▶ _Text block_:
Here’s how to take control of your finances when the kids move out.

Revisit Your Monthly Budget

Once your children are no longer living at home, your household expenses may drop. You may no longer be paying for things like groceries for four, school activities, or car insurance for teenagers.

Now is a great time to look at your monthly budget and ask:

  • Where can I reduce spending?
  • Can I redirect extra money toward savings or debt?
  • Do I want to downsize my home or make lifestyle changes?

Even small adjustments can make a big difference over time.

Increase Your Retirement Savings

Many empty nesters are in their peak earning years and may finally have room in the budget to save more for retirement. Take advantage of this time by:

  • Maxing out your 401(k) or 403(b)
  • Contributing to a Roth IRA or Traditional IRA
  • Catching up if you’re over age 50 (you can contribute more each year)

The more you save now, the more flexibility you’ll have later.

Rethink Life and Health Insurance

When your kids were younger, life insurance was essential to protect them. But now that they’re financially independent (or close to it), you might not need as much coverage.

Review your:

  • Life insurance policies—do you still need them?
  • Health insurance—can you switch to a lower-cost plan if dependents are off your policy?
  • Long-term care insurance—now might be the time to explore options while you’re still relatively young and healthy

Update Your Estate Plan

Your estate plan may be out of date if you haven’t looked at it since your kids were small. Now is the time to:

  • Update your will
  • Review beneficiary designations on retirement accounts and insurance policies
  • Consider setting up a trust if you want more control over how assets are passed on

Make sure your children (now adults) know your wishes and where important documents are kept.

Talk to Your Adult Kids About Money

Just because your kids are out of the house doesn’t mean your financial relationship with them is over. It’s important to talk with them about:

  • Student loans or remaining financial support
  • Expectations around helping with future care
  • What kind of financial help, if any, you are still willing or able to give

Clear communication now can prevent tension later.

▶ _Provided material_:
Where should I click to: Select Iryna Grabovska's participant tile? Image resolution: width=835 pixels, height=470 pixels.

---

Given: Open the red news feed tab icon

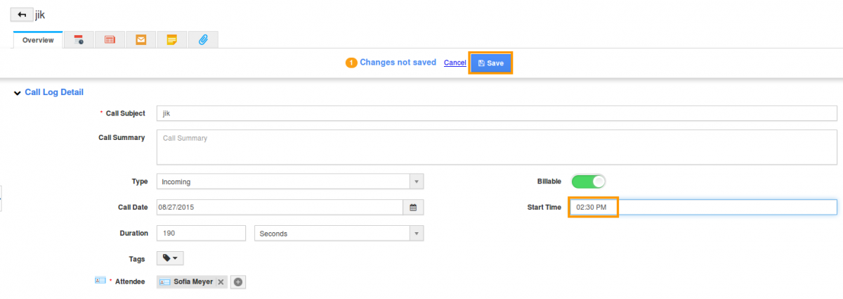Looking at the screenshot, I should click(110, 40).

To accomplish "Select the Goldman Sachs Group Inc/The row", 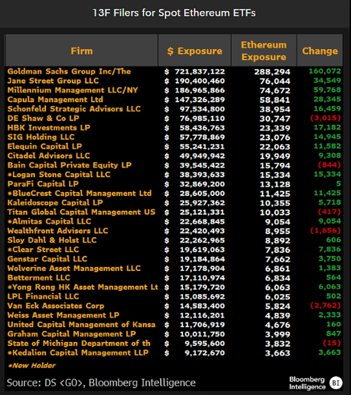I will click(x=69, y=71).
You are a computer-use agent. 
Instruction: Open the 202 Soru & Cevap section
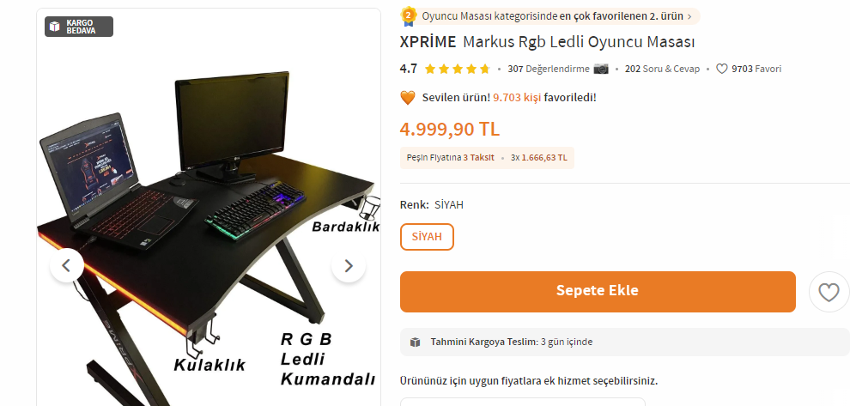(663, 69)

---

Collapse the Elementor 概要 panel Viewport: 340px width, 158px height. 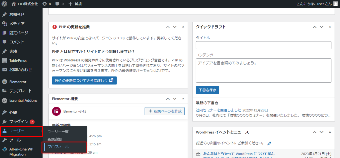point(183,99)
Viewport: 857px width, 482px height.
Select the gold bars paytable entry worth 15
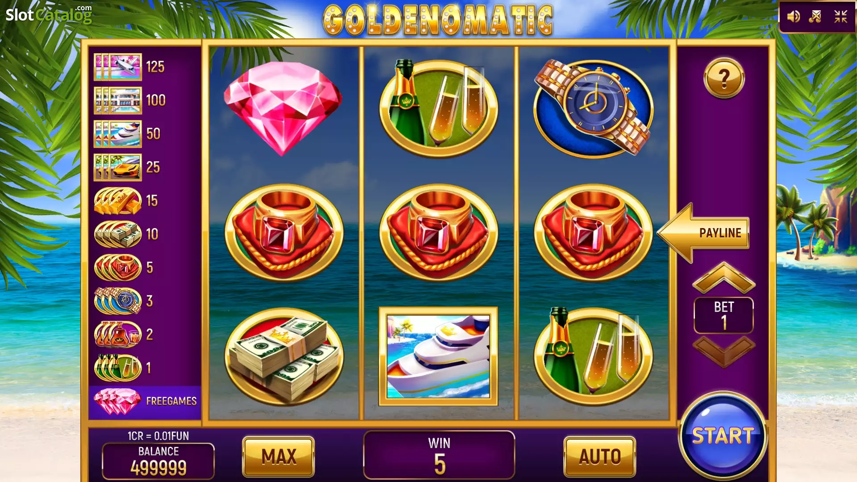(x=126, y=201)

▶ _Task to carry out_:
Could you continue the guide to managing money after the kids move out, starting right after its final sentence?

▶ _Task output_:
The Bottom Line

Empty nesting is a chance to refocus your financial goals and take action. With fewer daily expenses and more flexibility, you can strengthen your retirement plan, reduce unnecessary costs, and build peace of mind for the future.

Want help creating a financial plan for this new phase of life? Schedule a free consultation today, and let’s make a plan that fits your goals.

 

*We believe the information provided is accurate, but it’s not intended as tax or legal advice and shouldn’t be used to avoid federal tax penalties. For guidance on your specific situation, please consult your own tax or legal advisor. If you’re doing estate planning, it’s important to work with professionals, including your attorney or tax expert. This content does not include specific investment advice or recommendations to buy or sell any securities. Also, while strategies like asset allocation and diversification can help manage risk, they do not guarantee profits or protect against losses in a declining market.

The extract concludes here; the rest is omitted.